This 'for rent only/ for sale only' distinction worries me for the obvious reason that it can be quite fickle, yes? Are you studying this fickleness? ~should rents fall faster than housing, or should housing prices be aided by attractive ( ok,unguided lending) rates, the renting/vacant and mortgaging stock will reflect this? I recall the stat (Calculated Risk?) that 40% of last year's housing was to people already with more than one residence. This strikes me as a more important note (speculation: new and old money) than the increased (miniscule, no?) homeownership rate that is allegedly (although I do respect bakho) affecting the residential markets. The very wealthy can afford to wait out the housing price decline. The generation Xers who were not as well placed financially as the boomers (and who according to CR IRRC, are the folks who are inforit) cannot afford to wait, and who may have already been renting (the down tick). As the inventory builds the number of houses to rent should increase, no? (the last uptick) So color me unpuzzled.
"For-rent" numbers include all the fickle for-rent-or-sale vacancies. The for sale numbers are for-sale-only-not-for-rent. I don't see a lot of switching in an eyeball of the data, but I am not sure how I would measure it.

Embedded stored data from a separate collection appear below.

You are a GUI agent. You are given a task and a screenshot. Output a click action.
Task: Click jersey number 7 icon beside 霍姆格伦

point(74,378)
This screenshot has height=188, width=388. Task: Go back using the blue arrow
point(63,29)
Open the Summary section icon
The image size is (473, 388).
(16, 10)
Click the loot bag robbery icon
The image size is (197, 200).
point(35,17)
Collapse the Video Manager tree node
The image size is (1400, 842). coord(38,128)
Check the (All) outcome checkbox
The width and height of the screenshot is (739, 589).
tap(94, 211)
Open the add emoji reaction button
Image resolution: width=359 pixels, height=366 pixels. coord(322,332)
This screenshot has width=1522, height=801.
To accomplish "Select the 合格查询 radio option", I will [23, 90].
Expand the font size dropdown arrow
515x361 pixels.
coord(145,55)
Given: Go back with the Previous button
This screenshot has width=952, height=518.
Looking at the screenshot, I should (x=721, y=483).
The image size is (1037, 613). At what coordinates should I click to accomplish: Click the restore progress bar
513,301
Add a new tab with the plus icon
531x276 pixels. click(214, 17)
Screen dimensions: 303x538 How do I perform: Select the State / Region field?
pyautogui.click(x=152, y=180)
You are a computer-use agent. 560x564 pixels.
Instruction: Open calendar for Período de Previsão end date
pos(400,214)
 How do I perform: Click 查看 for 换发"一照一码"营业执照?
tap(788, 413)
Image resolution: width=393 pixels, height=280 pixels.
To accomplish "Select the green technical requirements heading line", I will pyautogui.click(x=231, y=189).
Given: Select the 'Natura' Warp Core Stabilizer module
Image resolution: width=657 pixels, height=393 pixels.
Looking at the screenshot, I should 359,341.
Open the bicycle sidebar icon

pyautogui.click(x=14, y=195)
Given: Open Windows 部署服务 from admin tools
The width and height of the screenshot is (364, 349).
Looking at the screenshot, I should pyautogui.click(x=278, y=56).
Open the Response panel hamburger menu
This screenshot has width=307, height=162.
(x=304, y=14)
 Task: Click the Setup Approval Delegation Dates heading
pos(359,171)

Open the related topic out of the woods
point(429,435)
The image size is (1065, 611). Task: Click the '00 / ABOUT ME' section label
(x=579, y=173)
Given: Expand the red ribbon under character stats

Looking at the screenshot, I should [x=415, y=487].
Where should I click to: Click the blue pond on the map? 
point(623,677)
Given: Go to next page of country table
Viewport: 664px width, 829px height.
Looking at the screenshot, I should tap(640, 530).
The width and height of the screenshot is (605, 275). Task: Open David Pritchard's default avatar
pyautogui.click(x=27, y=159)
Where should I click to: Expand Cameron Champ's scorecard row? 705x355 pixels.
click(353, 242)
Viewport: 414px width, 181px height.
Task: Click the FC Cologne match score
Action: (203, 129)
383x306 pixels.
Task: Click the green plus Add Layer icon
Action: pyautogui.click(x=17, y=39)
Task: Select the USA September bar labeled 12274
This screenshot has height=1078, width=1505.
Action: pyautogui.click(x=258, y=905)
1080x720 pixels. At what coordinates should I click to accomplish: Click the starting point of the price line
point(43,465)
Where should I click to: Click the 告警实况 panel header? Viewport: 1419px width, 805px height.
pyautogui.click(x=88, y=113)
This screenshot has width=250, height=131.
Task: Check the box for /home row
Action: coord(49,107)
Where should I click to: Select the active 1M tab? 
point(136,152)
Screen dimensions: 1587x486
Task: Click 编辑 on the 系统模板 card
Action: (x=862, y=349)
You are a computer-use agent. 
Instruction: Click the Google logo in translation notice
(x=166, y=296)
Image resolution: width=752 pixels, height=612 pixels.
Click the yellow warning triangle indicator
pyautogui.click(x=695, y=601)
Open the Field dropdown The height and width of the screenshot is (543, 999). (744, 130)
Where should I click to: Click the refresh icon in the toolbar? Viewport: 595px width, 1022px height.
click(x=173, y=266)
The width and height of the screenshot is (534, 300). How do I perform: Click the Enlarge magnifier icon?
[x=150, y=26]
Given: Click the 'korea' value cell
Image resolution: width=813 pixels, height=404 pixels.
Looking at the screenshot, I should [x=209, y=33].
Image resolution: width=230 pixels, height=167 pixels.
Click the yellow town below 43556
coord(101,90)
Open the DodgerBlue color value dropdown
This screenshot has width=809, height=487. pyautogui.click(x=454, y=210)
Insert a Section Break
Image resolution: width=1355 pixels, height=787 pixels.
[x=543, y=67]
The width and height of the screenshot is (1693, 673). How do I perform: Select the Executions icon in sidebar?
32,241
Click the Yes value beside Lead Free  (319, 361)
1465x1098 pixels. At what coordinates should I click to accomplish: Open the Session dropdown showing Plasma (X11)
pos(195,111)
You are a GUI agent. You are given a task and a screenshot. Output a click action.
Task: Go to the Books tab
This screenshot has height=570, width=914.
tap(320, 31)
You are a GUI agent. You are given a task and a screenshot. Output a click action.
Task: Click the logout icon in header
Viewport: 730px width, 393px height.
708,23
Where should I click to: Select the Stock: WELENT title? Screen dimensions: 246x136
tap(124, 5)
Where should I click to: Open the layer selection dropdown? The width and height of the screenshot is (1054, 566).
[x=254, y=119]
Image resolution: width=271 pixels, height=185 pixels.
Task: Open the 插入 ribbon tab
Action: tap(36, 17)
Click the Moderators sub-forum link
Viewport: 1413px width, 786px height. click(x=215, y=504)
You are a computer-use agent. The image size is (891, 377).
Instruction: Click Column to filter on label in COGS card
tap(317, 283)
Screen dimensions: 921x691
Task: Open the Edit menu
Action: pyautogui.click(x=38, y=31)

Rents and housing prices need not move in tandem. Over the last half-decade, rents are down fractionally in real terms, housing up 6% a year. Ownership rates have changed quite a bit. From '65-'94 they ranged from 63-65%. Now they are 69%. Given preposterously generous tax subsidies, demand for owner-occupied housing should be very high. If you want more of something, subsidize it. What puzzles me is that long-term uptrend in vacancies from 1970 on. For-rent and -sale vacancies are economic drags. We have historically low inventories in all other industries; why not homebuilding?
Thanks for the reply and puzzlin. The condo conversions to rental units was on my mind and that segment might be significant in places like Florida, yes? Maybe more.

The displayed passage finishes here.